▸ TO DO:
Reproduce these records line for line, with no changes.

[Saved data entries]

** Start **

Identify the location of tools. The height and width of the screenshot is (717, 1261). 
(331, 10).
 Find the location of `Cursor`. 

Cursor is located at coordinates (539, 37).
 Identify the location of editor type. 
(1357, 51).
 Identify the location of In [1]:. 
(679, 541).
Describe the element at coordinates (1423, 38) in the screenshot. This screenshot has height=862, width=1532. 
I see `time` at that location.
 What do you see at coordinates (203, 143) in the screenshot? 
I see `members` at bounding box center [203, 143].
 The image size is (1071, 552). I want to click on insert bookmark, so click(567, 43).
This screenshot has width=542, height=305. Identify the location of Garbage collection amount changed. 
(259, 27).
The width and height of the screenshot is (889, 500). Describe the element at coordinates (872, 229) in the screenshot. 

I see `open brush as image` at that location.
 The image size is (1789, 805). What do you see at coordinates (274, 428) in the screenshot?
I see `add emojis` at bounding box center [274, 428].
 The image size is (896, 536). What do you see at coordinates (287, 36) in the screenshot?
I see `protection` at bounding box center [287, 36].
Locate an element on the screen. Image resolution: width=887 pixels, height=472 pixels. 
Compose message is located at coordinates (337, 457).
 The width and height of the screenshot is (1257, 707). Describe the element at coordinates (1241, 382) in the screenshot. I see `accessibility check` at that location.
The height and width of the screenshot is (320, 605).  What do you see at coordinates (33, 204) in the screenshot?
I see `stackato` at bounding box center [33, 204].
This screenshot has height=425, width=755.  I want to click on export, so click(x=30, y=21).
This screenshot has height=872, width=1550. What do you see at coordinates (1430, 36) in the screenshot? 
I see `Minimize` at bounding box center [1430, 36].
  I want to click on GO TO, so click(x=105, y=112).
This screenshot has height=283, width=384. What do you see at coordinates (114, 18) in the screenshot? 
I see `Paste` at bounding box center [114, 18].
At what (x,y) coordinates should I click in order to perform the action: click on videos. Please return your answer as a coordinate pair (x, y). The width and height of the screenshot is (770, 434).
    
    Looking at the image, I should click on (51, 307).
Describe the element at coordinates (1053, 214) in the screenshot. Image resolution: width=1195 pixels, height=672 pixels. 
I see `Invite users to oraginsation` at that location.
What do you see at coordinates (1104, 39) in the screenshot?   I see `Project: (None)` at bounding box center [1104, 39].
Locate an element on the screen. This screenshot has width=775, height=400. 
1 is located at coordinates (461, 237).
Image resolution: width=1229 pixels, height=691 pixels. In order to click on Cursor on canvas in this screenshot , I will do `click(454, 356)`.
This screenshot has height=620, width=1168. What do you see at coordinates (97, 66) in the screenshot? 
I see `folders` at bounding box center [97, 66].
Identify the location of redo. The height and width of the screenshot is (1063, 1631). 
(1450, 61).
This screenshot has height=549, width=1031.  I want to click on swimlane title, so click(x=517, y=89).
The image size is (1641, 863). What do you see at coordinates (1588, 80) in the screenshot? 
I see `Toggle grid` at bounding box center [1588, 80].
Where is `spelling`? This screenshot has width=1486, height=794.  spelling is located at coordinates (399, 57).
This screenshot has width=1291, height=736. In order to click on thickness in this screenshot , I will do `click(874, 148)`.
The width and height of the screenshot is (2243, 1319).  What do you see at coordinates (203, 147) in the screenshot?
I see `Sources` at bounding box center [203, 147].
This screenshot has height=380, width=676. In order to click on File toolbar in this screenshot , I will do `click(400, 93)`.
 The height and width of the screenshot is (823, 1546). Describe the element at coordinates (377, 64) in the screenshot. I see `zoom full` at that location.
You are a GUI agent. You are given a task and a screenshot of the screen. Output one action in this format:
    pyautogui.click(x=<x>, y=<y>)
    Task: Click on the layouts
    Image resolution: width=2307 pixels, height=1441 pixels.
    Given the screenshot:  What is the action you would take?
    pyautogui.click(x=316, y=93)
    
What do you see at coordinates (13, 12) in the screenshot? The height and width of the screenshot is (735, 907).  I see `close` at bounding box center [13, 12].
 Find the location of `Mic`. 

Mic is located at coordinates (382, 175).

** End **

▸ RESULT OF THE TASK:
Identify the location of tools. The height and width of the screenshot is (717, 1261). 
(331, 10).
 Find the location of `Cursor`. 

Cursor is located at coordinates (539, 37).
 Identify the location of editor type. 
(1357, 51).
 Identify the location of In [1]:. 
(679, 541).
Describe the element at coordinates (1423, 38) in the screenshot. This screenshot has height=862, width=1532. 
I see `time` at that location.
 What do you see at coordinates (203, 143) in the screenshot? 
I see `members` at bounding box center [203, 143].
 The image size is (1071, 552). I want to click on insert bookmark, so click(567, 43).
This screenshot has width=542, height=305. Identify the location of Garbage collection amount changed. 
(259, 27).
The width and height of the screenshot is (889, 500). Describe the element at coordinates (872, 229) in the screenshot. 

I see `open brush as image` at that location.
 The image size is (1789, 805). What do you see at coordinates (274, 428) in the screenshot?
I see `add emojis` at bounding box center [274, 428].
 The image size is (896, 536). What do you see at coordinates (287, 36) in the screenshot?
I see `protection` at bounding box center [287, 36].
Locate an element on the screen. Image resolution: width=887 pixels, height=472 pixels. 
Compose message is located at coordinates (337, 457).
 The width and height of the screenshot is (1257, 707). Describe the element at coordinates (1241, 382) in the screenshot. I see `accessibility check` at that location.
The height and width of the screenshot is (320, 605).  What do you see at coordinates (33, 204) in the screenshot?
I see `stackato` at bounding box center [33, 204].
This screenshot has height=425, width=755.  I want to click on export, so click(x=30, y=21).
This screenshot has height=872, width=1550. What do you see at coordinates (1430, 36) in the screenshot? 
I see `Minimize` at bounding box center [1430, 36].
  I want to click on GO TO, so click(x=105, y=112).
This screenshot has height=283, width=384. What do you see at coordinates (114, 18) in the screenshot? 
I see `Paste` at bounding box center [114, 18].
At what (x,y) coordinates should I click in order to perform the action: click on videos. Please return your answer as a coordinate pair (x, y). The width and height of the screenshot is (770, 434).
    
    Looking at the image, I should click on (51, 307).
Describe the element at coordinates (1053, 214) in the screenshot. Image resolution: width=1195 pixels, height=672 pixels. 
I see `Invite users to oraginsation` at that location.
What do you see at coordinates (1104, 39) in the screenshot?   I see `Project: (None)` at bounding box center [1104, 39].
Locate an element on the screen. This screenshot has width=775, height=400. 
1 is located at coordinates (461, 237).
Image resolution: width=1229 pixels, height=691 pixels. In order to click on Cursor on canvas in this screenshot , I will do `click(454, 356)`.
This screenshot has height=620, width=1168. What do you see at coordinates (97, 66) in the screenshot? 
I see `folders` at bounding box center [97, 66].
Identify the location of redo. The height and width of the screenshot is (1063, 1631). 
(1450, 61).
This screenshot has height=549, width=1031.  I want to click on swimlane title, so click(x=517, y=89).
The image size is (1641, 863). What do you see at coordinates (1588, 80) in the screenshot? 
I see `Toggle grid` at bounding box center [1588, 80].
Where is `spelling`? This screenshot has width=1486, height=794.  spelling is located at coordinates (399, 57).
This screenshot has width=1291, height=736. In order to click on thickness in this screenshot , I will do `click(874, 148)`.
The width and height of the screenshot is (2243, 1319).  What do you see at coordinates (203, 147) in the screenshot?
I see `Sources` at bounding box center [203, 147].
This screenshot has height=380, width=676. In order to click on File toolbar in this screenshot , I will do `click(400, 93)`.
 The height and width of the screenshot is (823, 1546). Describe the element at coordinates (377, 64) in the screenshot. I see `zoom full` at that location.
You are a GUI agent. You are given a task and a screenshot of the screen. Output one action in this format:
    pyautogui.click(x=<x>, y=<y>)
    Task: Click on the layouts
    Image resolution: width=2307 pixels, height=1441 pixels.
    Given the screenshot:  What is the action you would take?
    pyautogui.click(x=316, y=93)
    
What do you see at coordinates (13, 12) in the screenshot? The height and width of the screenshot is (735, 907).  I see `close` at bounding box center [13, 12].
 Find the location of `Mic`. 

Mic is located at coordinates (382, 175).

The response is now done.